One shot or short story idea...
Kagome's thoughts on a certain hanyou.
Thinking about how she can't seem to stay away.
Always.
The leaves have begun to change and the air is becoming crisper everyday. Green turns to gold, orange and red, splattering the forests with their brilliant display of hues.
You're only a few feet ahead of me, your red haori acting like camouflage, but that shimmering silver hair is a dead give-away. Everything is so familiar to me, from the way you walk with your hands in your sleeves to that ever present scoff.
It's been a year since we met, Inuyasha.
A year since I first saw you pinned to the God Tree. A year since I shattered the Shikon no Tama. Has it been a year since I fell in love with you, or did that happened further along our seemingly endless journey? I'm not quite sure, but I know that since I met you, my entire life has been knocked off its axis.
I see my family less and less as we travel further and further away from the well in search of the shards. I've long abandoned any hopes of doing well in school. I only study to try and convince myself that I still I still have a life, that I'm normal. After all, school is something that every normal girl should worry about. Still, I don't think that being about to travel back into Feudal Japan and fighting demons the size of houses would be considered normal.
I'm constantly juggling my two lives, trying to fit in some time at home every now and then.
Home...
Sometimes I wonder where home is for me. I've spent so much time here, that I don't know if I could ever go back to living the way I had before I'd met you. No...my home is where you are.

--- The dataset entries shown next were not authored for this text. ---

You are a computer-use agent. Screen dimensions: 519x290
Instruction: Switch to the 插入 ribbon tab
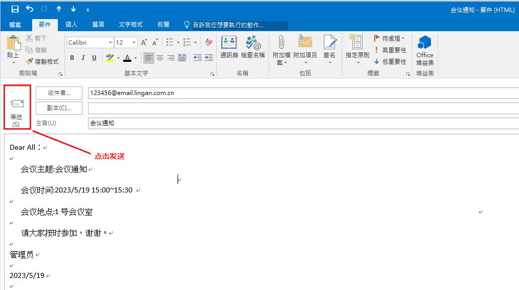click(71, 25)
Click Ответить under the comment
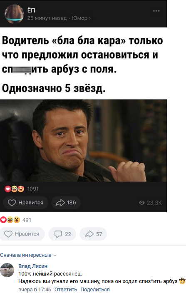Viewport: 186px width, 293px height. 66,290
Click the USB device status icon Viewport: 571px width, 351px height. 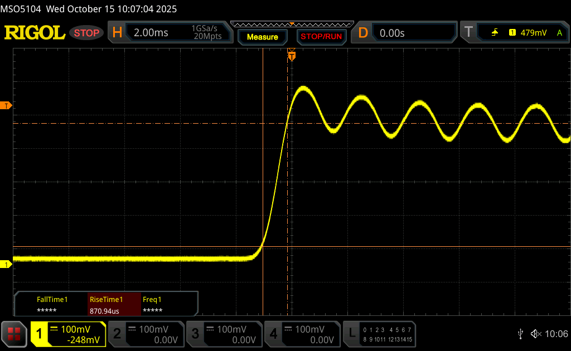tap(521, 334)
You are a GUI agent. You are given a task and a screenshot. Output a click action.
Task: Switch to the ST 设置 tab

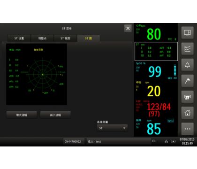tap(19, 38)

I think that's why I'm so envious of Kikyo. No matter how much I devoted myself to you, you would always run to her side. You always will run to her.
You love her and knowing that hurts more than anything else.

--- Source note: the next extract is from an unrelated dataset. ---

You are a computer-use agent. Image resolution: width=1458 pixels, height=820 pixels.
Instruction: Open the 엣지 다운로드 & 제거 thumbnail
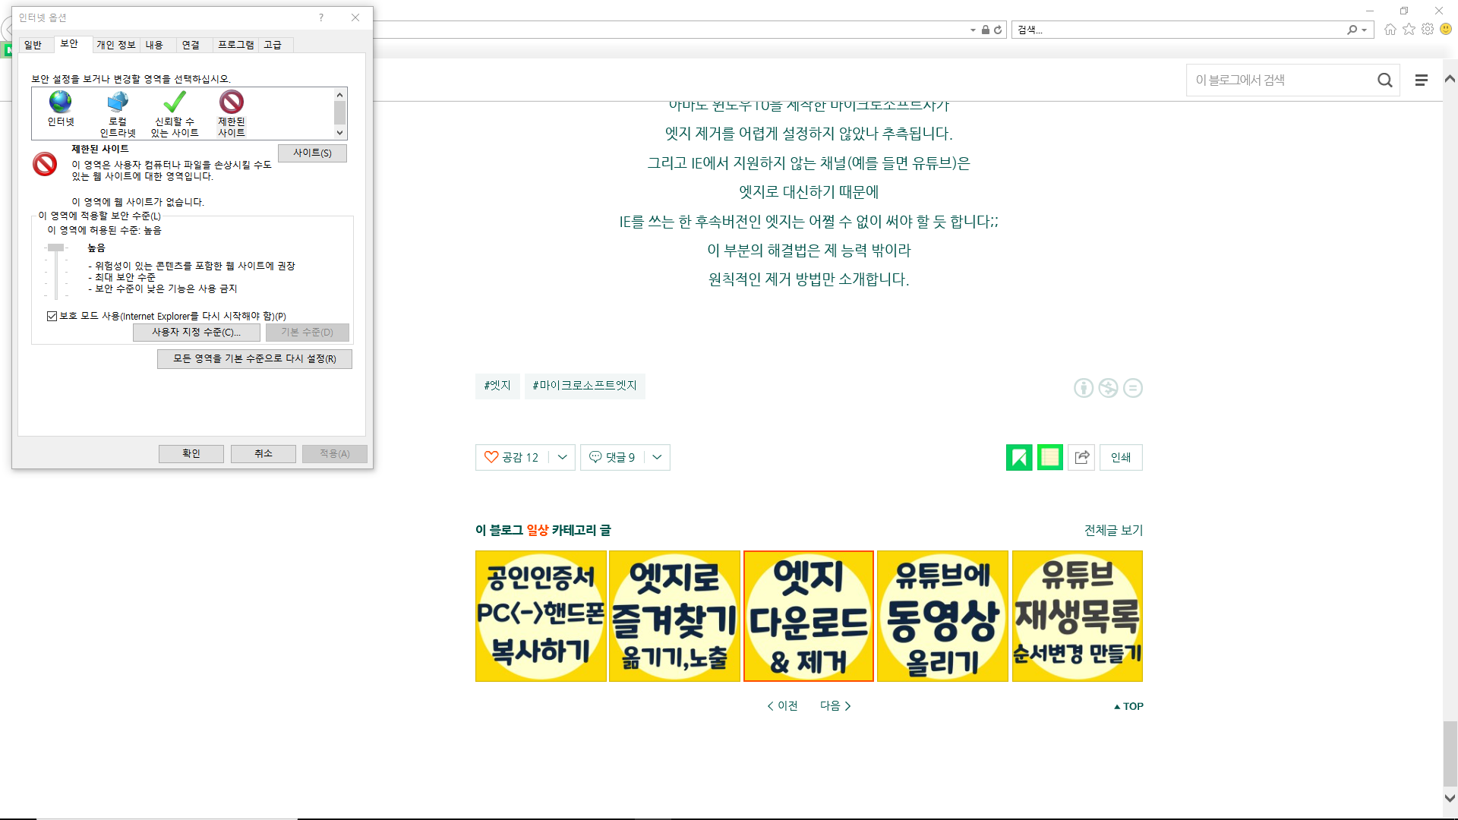[x=808, y=616]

I told you that day at the well, when I came back after seeing you with Kikyo again, that although we both share the same soul we are two different people. I still wonder if you see that now. I also told you that I would stay with you for as long you wished. It was a lie.
I'll always stay with you. I couldn't leave you if I wanted.
Even though you've broken my heart, and made sure that I could never love another person, I will always stay by your side.
Because I love you.
But that's why my heart shatters every time that I see you with her. You're always so gentle with her, showing her a side of you that you never show me. You yell at me, call me names and drag me away from everything that I know. But for her, you're willing to follow her to hell. You claim you owe her your life. But it's she that owes you her heart.
Even after all she's done to you, even though she's tried to kill you, you're so faithful to her. You have no reason to be guilty.
I wonder why I am always drawn back here. Why I can't seem to stay away. Would it have been better if I had never met you, any of you? Perhaps, but...I'm glad I did. I'm glad I met my adopted son, Shippo, Sango, my shy and grave friend. Heck I'm even glad that I met Miroku, that perverted monk of ours, who underneath, is caring and wise.
I'm glad that I met you Inuyasha. I'm glad that I love you.
I've always come because I can't bear to be away from the people that I'vecome to love.
"Oi, wench! You falling asleep on me?"
I can't help but laugh softly.
My brash, kind Inuyasha. You who is the saddest of all of us.
"Hurry up!"
So, here I am running after you again, following you to only God knows where.
As I always will.
What can I say, I was bored. Hope you enjoyed.